Problem description -> Beginning with the line where "416-929-2992 (521, 2348)" appears, restate the lines word for word through the last one in the listing.

Data section ->

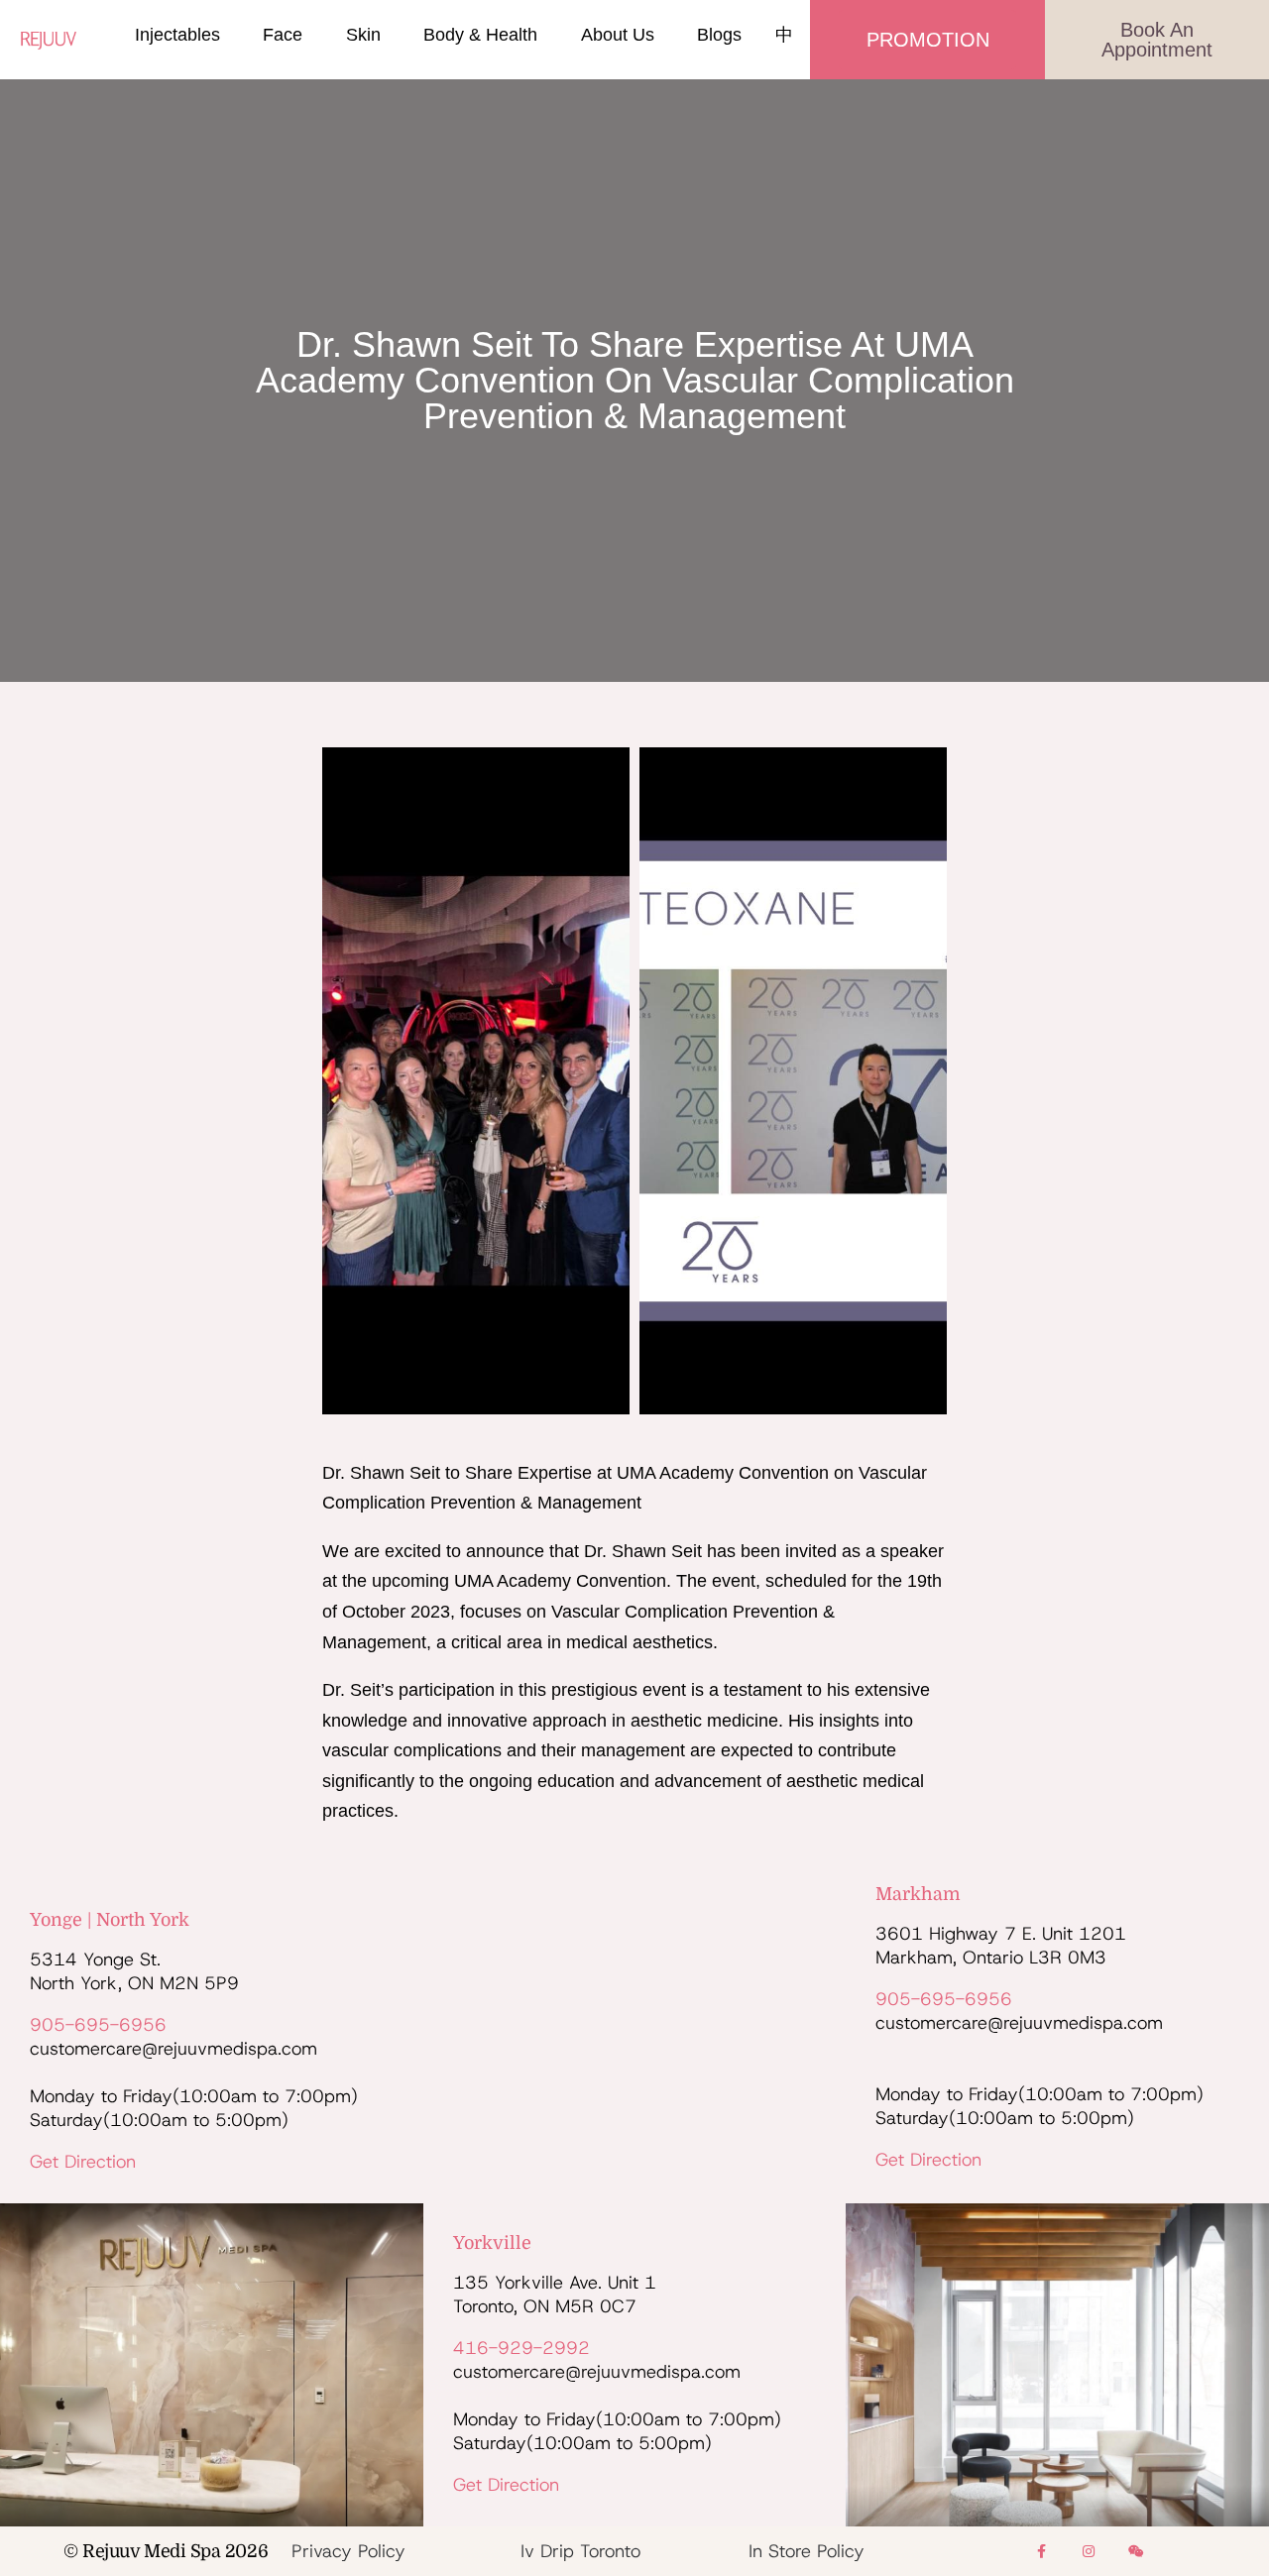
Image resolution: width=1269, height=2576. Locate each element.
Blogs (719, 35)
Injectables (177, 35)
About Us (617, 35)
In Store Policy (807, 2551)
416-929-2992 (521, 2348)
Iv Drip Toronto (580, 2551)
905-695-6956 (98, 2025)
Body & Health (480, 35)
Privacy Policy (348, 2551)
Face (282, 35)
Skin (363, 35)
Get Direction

Task answer ->
416-929-2992 (521, 2348)
Iv Drip Toronto (580, 2551)
905-695-6956 (98, 2025)
Body & Health (480, 35)
Privacy Policy (348, 2551)
Face (282, 35)
Skin (363, 35)
Get Direction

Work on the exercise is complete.